- RECORDS FOR THIS EXERCISE:
--- START ---
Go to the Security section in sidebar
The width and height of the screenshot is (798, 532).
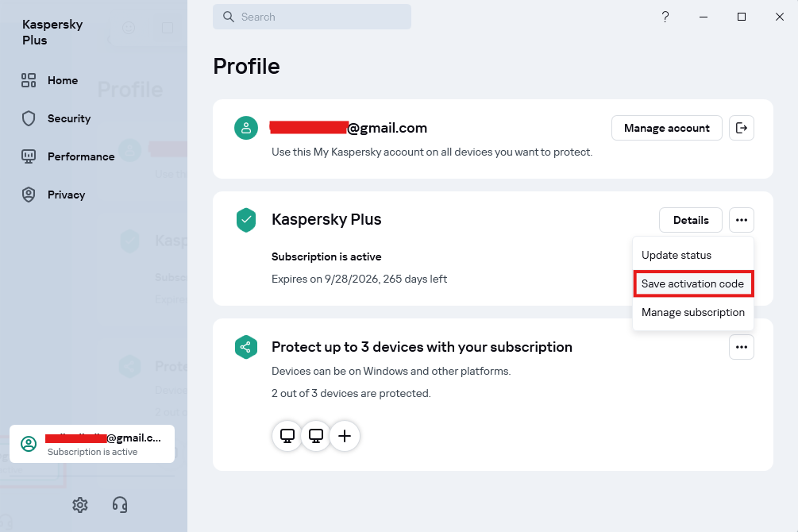(x=68, y=118)
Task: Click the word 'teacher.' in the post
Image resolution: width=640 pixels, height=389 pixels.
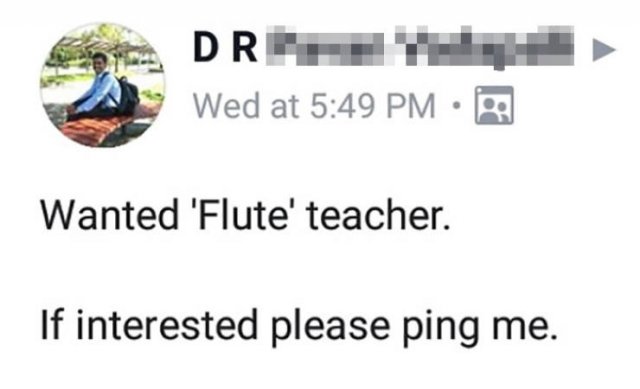Action: pos(379,215)
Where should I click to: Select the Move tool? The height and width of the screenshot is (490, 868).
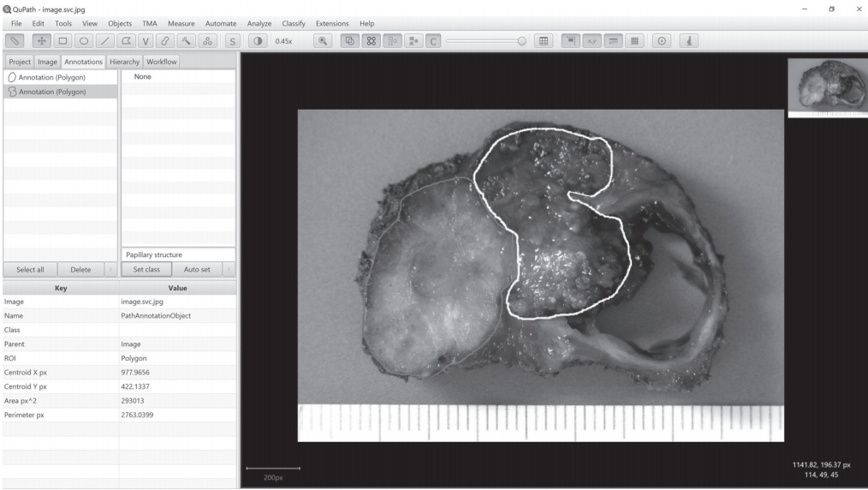40,41
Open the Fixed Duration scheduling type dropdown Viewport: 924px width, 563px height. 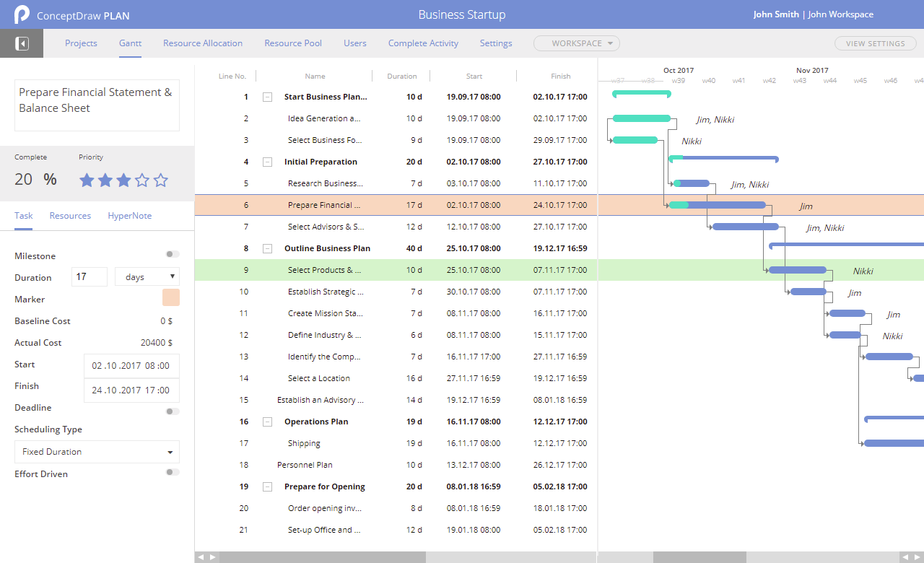tap(97, 452)
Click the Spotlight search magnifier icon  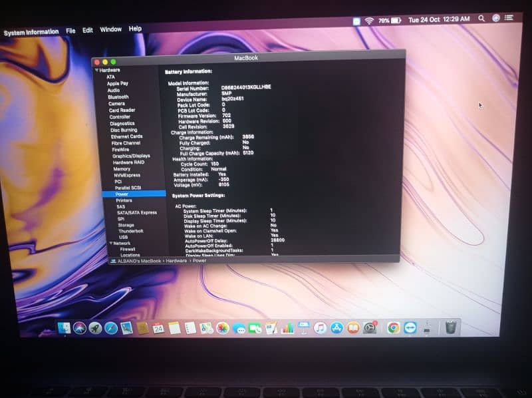click(x=481, y=19)
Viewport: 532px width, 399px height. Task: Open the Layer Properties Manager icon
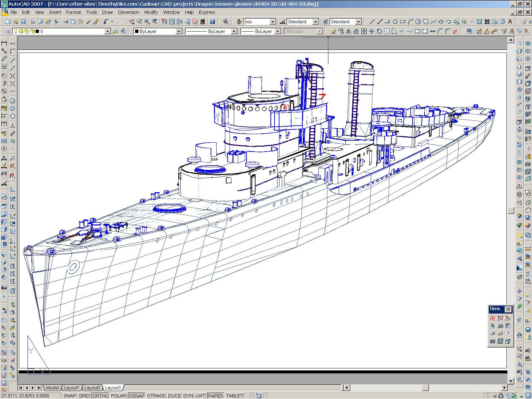8,31
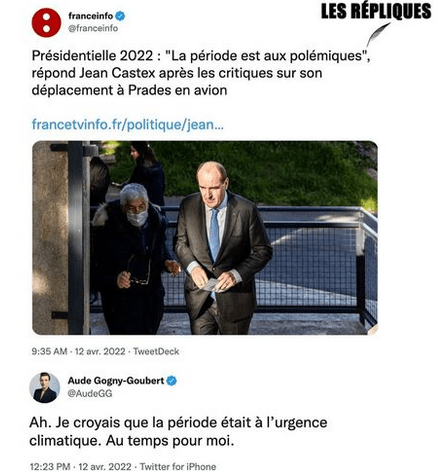The image size is (437, 473).
Task: Click the LES RÉPLIQUES title text
Action: [376, 11]
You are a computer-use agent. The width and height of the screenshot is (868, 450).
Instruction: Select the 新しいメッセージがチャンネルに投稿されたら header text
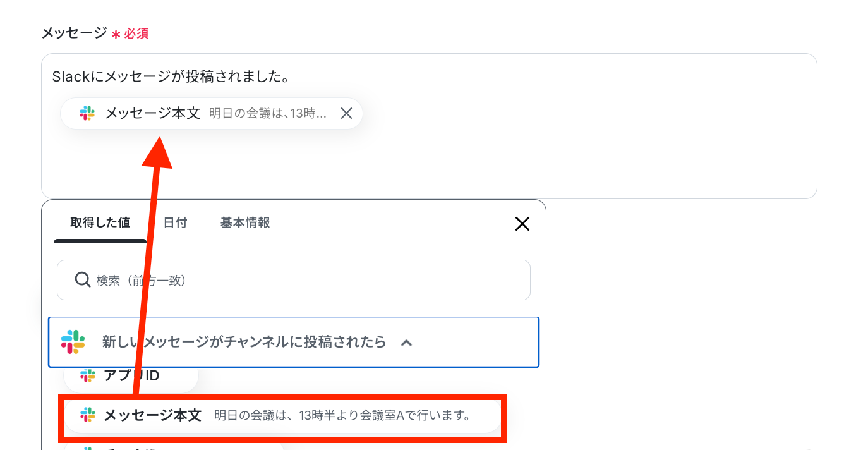click(x=244, y=342)
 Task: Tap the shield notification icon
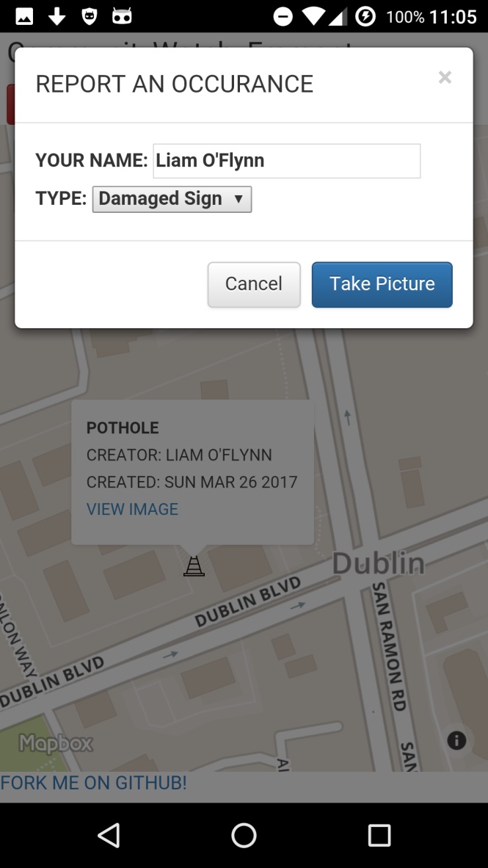90,17

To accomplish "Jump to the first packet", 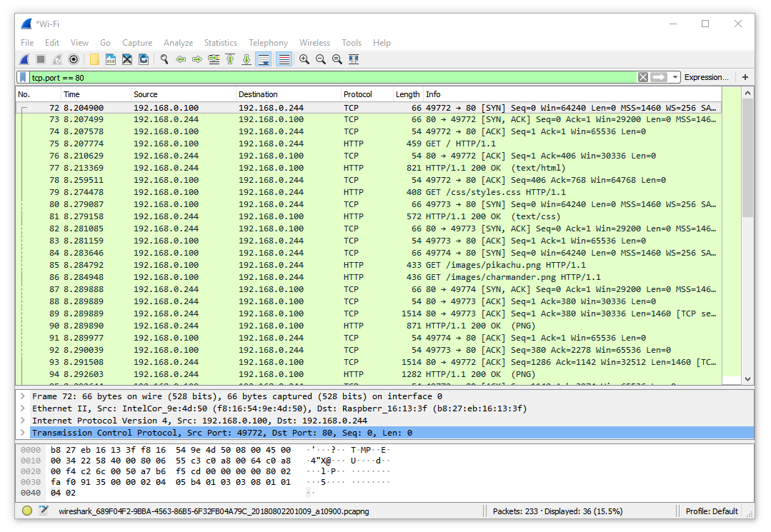I will (x=230, y=59).
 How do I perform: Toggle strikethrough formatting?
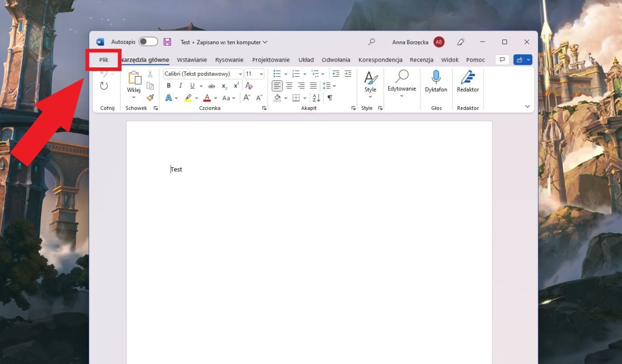pos(211,86)
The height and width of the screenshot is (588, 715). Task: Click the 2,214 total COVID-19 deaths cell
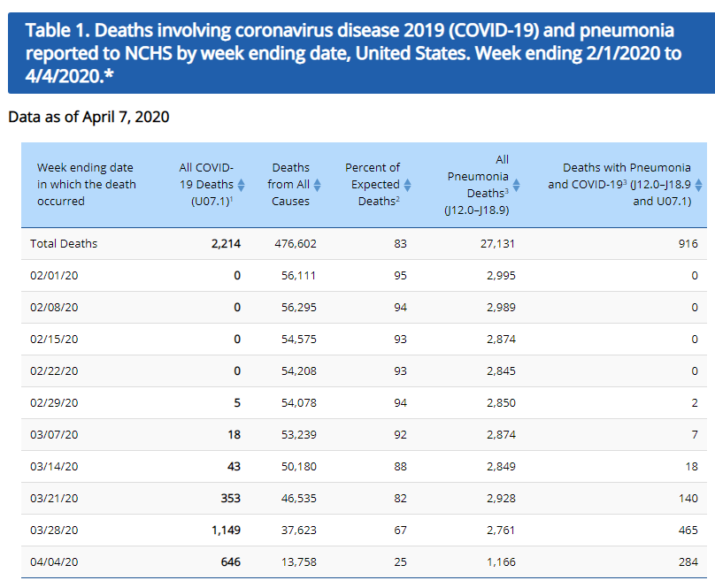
--- END ---
- YOUR GOAL:
Set out nothing but the lines from the line with "How do I perform: Toggle" through the end of the material, reproduced exactly, both ends included, pictures omitted.

- RESULT OF THIS TASK:
 How do I perform: Toggle strikethrough formatting?
pos(211,86)
The height and width of the screenshot is (588, 715). Task: Click the 2,214 total COVID-19 deaths cell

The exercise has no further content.